**TASK ITEM**. Repeat all of the data precisely.

**INPUT MATERIAL**.
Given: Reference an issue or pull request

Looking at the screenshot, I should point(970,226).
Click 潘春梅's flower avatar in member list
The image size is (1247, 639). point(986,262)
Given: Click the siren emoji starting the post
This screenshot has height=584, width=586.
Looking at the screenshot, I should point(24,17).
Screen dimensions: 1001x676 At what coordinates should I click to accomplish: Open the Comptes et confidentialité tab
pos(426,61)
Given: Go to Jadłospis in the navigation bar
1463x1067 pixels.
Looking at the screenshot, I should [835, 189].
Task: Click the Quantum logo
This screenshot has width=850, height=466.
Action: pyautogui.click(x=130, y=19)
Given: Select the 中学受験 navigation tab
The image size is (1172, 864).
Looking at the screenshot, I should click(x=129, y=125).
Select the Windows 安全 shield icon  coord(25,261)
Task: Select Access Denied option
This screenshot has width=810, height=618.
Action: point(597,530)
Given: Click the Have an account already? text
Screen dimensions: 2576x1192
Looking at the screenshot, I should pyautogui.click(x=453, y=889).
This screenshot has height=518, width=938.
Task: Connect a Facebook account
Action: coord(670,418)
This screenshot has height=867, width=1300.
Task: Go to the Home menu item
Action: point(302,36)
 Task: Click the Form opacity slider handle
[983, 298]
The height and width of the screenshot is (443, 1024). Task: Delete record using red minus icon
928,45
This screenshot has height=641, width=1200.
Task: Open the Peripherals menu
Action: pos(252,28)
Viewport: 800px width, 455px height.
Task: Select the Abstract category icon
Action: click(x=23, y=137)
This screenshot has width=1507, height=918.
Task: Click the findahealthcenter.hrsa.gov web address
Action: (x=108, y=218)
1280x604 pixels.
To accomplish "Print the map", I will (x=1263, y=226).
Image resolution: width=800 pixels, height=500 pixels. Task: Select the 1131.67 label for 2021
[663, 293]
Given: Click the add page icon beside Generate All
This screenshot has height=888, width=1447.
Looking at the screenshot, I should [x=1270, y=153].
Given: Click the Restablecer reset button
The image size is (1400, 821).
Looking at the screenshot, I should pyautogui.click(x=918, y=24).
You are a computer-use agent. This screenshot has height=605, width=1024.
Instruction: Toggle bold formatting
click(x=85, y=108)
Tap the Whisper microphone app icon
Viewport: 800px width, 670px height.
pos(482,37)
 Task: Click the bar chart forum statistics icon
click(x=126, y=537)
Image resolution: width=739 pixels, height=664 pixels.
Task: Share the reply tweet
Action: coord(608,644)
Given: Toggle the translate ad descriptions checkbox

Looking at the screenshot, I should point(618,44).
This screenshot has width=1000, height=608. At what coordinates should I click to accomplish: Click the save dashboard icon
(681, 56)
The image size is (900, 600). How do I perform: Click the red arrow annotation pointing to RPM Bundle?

**SOLVED PROBLEM**.
Given: Reference an issue or pull request

Looking at the screenshot, I should point(970,226).
Click 潘春梅's flower avatar in member list
The image size is (1247, 639). point(986,262)
Given: Click the siren emoji starting the post
This screenshot has height=584, width=586.
Looking at the screenshot, I should point(24,17).
Screen dimensions: 1001x676 At what coordinates should I click to accomplish: Open the Comptes et confidentialité tab
pos(426,61)
Given: Go to Jadłospis in the navigation bar
1463x1067 pixels.
Looking at the screenshot, I should [835, 189].
Task: Click the Quantum logo
This screenshot has width=850, height=466.
Action: pyautogui.click(x=130, y=19)
Given: Select the 中学受験 navigation tab
The image size is (1172, 864).
Looking at the screenshot, I should click(x=129, y=125).
Select the Windows 安全 shield icon  coord(25,261)
Task: Select Access Denied option
This screenshot has width=810, height=618.
Action: point(597,530)
Given: Click the Have an account already? text
Screen dimensions: 2576x1192
Looking at the screenshot, I should pyautogui.click(x=453, y=889).
This screenshot has height=518, width=938.
Task: Connect a Facebook account
Action: coord(670,418)
This screenshot has height=867, width=1300.
Task: Go to the Home menu item
Action: point(302,36)
 Task: Click the Form opacity slider handle
[983, 298]
The height and width of the screenshot is (443, 1024). Task: Delete record using red minus icon
928,45
This screenshot has height=641, width=1200.
Task: Open the Peripherals menu
Action: pos(252,28)
Viewport: 800px width, 455px height.
Task: Select the Abstract category icon
Action: click(x=23, y=137)
This screenshot has width=1507, height=918.
Task: Click the findahealthcenter.hrsa.gov web address
Action: (x=108, y=218)
1280x604 pixels.
To accomplish "Print the map", I will (x=1263, y=226).
Image resolution: width=800 pixels, height=500 pixels. Task: Select the 1131.67 label for 2021
[663, 293]
Given: Click the add page icon beside Generate All
This screenshot has height=888, width=1447.
Looking at the screenshot, I should [x=1270, y=153].
Given: Click the Restablecer reset button
The image size is (1400, 821).
Looking at the screenshot, I should pyautogui.click(x=918, y=24).
You are a computer-use agent. This screenshot has height=605, width=1024.
Instruction: Toggle bold formatting
click(x=85, y=108)
Tap the Whisper microphone app icon
Viewport: 800px width, 670px height.
pos(482,37)
 Task: Click the bar chart forum statistics icon
click(x=126, y=537)
Image resolution: width=739 pixels, height=664 pixels.
Task: Share the reply tweet
Action: coord(608,644)
Given: Toggle the translate ad descriptions checkbox

Looking at the screenshot, I should point(618,44).
This screenshot has width=1000, height=608. At what coordinates should I click to accomplish: Click the save dashboard icon
(681, 56)
The image size is (900, 600). How do I perform: Click the red arrow annotation pointing to RPM Bundle?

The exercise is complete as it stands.